__Direction__. Gather each line in the entries below that contains the word "button", and copy those lines in full.

__Provided records__.
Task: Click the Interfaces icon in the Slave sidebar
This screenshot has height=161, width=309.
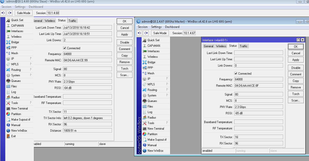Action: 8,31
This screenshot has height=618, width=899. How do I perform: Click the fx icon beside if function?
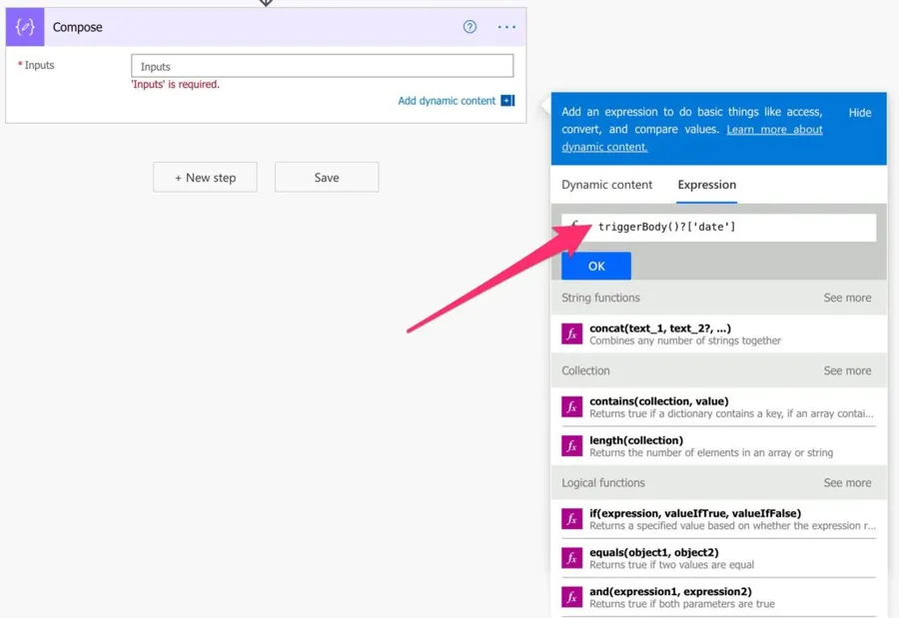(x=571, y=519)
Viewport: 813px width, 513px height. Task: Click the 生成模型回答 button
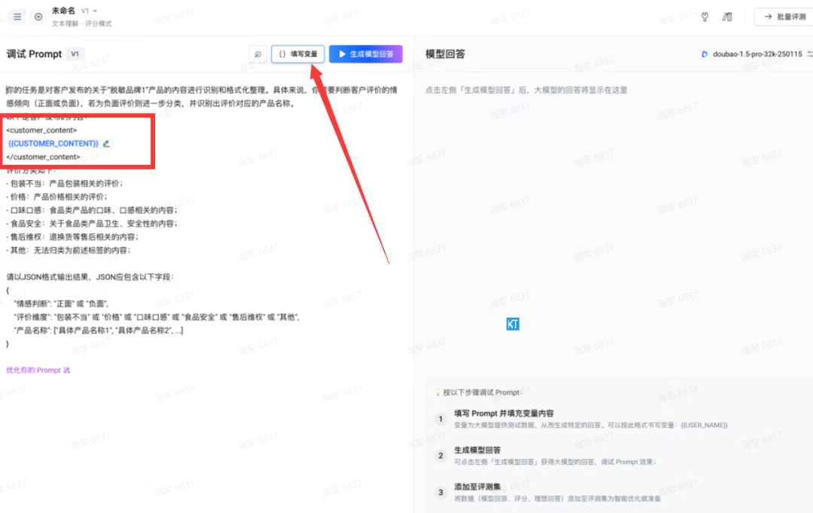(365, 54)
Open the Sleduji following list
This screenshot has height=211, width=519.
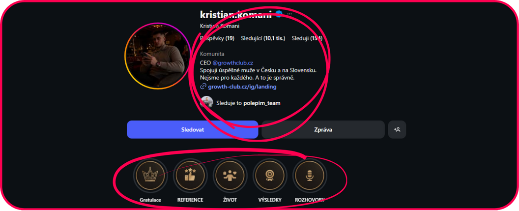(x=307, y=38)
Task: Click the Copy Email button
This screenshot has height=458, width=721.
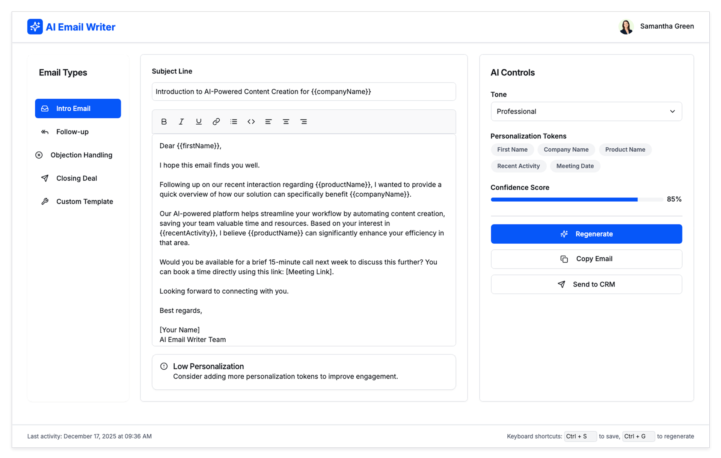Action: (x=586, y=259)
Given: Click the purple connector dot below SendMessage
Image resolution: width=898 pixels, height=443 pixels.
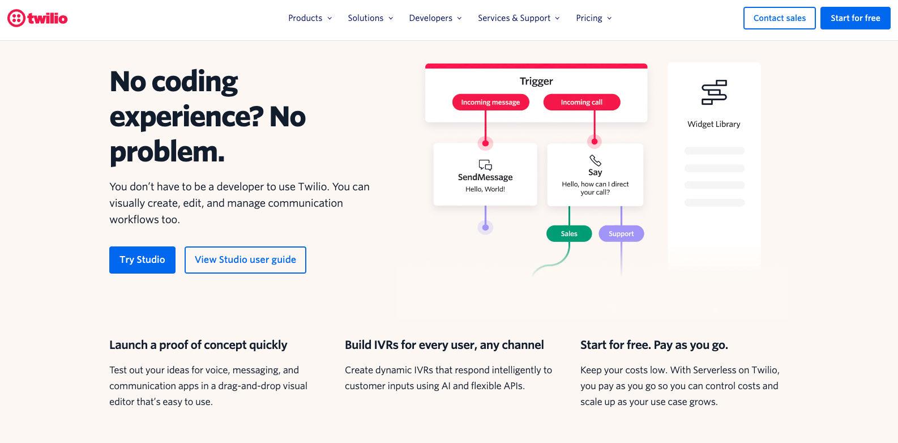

__The output__.
Viewport: 813px width, 513px height. Task: Click the 生成模型回答 button
Task: Click the Copy Email button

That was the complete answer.